El primero quizá sea el más fácil de explicar y de entender: las grasas son el principio inmediato –nutriente– que más calorías aporta, pero desde el momento que declaramos la guerra a la grasa en general (y a la láctea en concreto), también establecimos una serie de alianzas que, a la larga, se han convertido en peores enemigos que aquel que se intentaba combatir inicialmente. Empezamos combatiendo la grasa pero al mismo tiempo elevamos el consumo de hidratos de carbono, en especial azúcares.
Era, y es, una cuestión de sabor y textura. Una de las
estrategias para mejorar la aceptación en boca de algo a lo que le hemos
quitado la grasa es ponerle azúcares. Lo que implica saltar de la
sartén a las brasas. Además, esta maniobra –plenamente extendida– se ha
ejecutado con una falsa sensación de indulgencia: “como es bajo o 0,0%
grasa es sano”. Un gran error que probablemente sirva para explicar
nuestras actuales circunstancias: vivimos nutricionalmente desgrasados, y
sin embargo más gordos que nunca.
El tema de la bondad o maldad de las grasas saturadas no es
tan sencillo. De entrada es preciso aclarar que como ‘grasas saturadas’

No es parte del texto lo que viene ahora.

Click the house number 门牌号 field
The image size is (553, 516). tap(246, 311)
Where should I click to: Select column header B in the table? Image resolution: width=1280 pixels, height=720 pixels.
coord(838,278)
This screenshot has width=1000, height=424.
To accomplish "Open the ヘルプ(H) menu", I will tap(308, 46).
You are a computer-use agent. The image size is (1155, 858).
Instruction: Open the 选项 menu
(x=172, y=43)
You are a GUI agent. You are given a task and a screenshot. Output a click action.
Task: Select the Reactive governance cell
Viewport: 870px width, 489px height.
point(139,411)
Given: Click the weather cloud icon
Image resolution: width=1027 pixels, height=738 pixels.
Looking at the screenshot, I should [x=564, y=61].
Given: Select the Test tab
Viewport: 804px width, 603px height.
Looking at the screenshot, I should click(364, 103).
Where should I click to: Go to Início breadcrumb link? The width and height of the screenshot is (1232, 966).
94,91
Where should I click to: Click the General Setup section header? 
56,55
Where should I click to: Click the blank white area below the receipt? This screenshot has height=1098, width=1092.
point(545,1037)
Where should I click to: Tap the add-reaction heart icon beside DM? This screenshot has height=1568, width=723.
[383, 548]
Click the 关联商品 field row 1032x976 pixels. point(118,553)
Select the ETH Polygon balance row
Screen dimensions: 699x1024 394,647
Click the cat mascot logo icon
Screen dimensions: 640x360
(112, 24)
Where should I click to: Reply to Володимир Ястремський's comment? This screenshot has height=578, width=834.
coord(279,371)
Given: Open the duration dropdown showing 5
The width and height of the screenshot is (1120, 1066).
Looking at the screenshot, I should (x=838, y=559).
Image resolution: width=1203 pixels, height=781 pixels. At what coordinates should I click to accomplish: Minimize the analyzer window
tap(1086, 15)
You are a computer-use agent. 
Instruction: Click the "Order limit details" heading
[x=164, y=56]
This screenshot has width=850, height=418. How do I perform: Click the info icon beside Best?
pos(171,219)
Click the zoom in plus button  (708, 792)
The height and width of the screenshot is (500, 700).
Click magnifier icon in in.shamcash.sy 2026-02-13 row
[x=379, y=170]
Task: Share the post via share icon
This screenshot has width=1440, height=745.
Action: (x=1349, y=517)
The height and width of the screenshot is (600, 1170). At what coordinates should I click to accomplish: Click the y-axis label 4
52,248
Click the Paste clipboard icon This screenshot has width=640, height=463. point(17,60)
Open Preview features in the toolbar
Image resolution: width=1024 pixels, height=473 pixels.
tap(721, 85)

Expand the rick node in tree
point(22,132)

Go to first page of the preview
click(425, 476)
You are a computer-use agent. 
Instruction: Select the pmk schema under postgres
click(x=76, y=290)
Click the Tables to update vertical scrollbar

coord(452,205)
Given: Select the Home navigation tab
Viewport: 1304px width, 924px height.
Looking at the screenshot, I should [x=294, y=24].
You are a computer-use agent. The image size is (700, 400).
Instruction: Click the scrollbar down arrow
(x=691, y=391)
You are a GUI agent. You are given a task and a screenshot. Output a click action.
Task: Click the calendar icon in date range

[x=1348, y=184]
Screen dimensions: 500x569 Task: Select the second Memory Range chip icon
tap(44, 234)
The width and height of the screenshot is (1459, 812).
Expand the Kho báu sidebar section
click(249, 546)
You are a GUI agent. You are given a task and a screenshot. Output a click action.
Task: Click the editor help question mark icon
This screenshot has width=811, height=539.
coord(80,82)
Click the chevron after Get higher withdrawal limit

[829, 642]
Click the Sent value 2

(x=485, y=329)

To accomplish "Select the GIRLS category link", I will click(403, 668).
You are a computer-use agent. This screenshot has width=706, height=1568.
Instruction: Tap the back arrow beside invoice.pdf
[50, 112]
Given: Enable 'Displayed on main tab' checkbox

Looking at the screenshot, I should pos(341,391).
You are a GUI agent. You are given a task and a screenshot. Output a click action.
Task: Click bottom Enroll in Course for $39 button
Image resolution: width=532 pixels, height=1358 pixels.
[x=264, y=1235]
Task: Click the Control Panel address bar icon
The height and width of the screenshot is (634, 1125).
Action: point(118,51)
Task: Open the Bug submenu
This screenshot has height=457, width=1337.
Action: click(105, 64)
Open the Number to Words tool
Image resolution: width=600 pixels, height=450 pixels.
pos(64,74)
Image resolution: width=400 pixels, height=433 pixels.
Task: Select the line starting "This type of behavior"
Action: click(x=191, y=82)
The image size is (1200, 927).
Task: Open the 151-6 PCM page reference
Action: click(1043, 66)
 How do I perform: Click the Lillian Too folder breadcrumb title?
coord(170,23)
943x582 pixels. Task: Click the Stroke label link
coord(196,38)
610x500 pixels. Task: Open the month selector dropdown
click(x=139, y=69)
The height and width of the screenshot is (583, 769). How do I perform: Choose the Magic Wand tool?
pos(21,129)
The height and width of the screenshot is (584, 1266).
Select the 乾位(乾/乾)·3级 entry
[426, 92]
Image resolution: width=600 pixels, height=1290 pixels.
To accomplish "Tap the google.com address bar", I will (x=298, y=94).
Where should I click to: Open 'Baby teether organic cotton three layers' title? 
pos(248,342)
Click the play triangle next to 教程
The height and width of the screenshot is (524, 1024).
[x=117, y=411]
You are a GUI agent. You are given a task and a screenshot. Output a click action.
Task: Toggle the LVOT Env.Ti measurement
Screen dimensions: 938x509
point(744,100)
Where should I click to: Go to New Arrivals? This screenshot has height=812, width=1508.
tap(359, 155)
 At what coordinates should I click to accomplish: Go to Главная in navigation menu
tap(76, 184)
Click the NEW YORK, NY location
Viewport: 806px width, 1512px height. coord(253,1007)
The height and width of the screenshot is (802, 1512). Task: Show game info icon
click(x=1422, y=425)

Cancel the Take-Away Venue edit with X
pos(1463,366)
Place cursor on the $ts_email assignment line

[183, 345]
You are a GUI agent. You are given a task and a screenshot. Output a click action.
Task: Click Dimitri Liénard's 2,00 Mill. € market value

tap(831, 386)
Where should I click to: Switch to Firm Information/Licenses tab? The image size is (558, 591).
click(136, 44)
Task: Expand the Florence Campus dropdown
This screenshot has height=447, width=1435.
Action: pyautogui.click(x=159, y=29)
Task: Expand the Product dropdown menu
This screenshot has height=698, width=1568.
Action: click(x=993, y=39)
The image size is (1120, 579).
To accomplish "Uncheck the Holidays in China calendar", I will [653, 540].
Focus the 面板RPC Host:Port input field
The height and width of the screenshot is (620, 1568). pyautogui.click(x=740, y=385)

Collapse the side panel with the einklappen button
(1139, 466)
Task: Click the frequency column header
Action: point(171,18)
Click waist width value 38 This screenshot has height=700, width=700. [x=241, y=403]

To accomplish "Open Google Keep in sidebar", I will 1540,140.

se comprende un amplio conjunto de ácidos grasos, y que no todos son
iguales a pesar de que hace tres o cuatro décadas, todas eran El Mal.
Sin embargo recientes estudios han revelado un efecto y
comportamiento muy diferente de los distintos ácidos grasos saturados en
nuestro metabolismo: ya tenemos claro que no todos son iguales.
Por ejemplo, en este artículo firmado por Dariush Mozaffarian,
uno de los más prestigiosos y reconocidos epidemiólogos, se pone de
manifiesto que el efecto de los ácidos saturados es muy diferente en
virtud de su longitud –número de átomos de carbono que los constituyen– y
también del alimento que los incluya.
Es decir, el mismo ácido graso
saturado puede tener efectos diferentes si se encuentra en un pedazo de
carne o en el aceite de oliva (sí, el aceite de oliva también los
tiene). Sin olvidar que nosotros mismos podemos ser el peor enemigo a la
hora de proveernos de uno de los ácidos grasos saturados con peor
prensa, el ácido palmítico, que podemos sintetizar nosotros mismos, en
parte como resultado de nuestra dieta.
Si en su momento tuvimos que reconducirnos y rectificar la
percepción de que todas las grasas eran malas, y pasamos a establecer
–en una simplificación extrema– dos grandes conjuntos, el de las
'buenas' y el de las 'malas' (las saturadas), ahora llega el de tomar en
consideración que no todas las que metimos en el saco de las malas lo
son realmente. Sin estar seguro de ello, la actual evidencia, mayor que
la que se tenía hace años, apunta en esa dirección. En el caso de los
lácteos, y tal y como mencionó el propio Dariush Mozaffarian: “A día de
hoy, no contamos con ninguna evidencia sólida para afirmar que quienes
eligen tomar lácteos desnatados están haciendo mejores elecciones que
quienes eligen tomarlos enteros”
En nutrición, ‘para siempre’ no existe
La ciencia avanza, se revalúa y cambia, es una de sus
características más genuinas. Y la nutrición es una ciencia, aunque
suene desconcertante. Muy a menudo el mensaje que ayer era válido y
recomendado con rigor hoy puede no serlo, y resulta lógico pensar que en
esto de la nutrición se anda dando palos de ciego. No diré que no. Hay
mucho de ello, sobre todo si se tiene en cuenta que las herramientas con
las que se cuenta para terminar aportando un consejo nutricional en un
momento dado son bastante limitadas.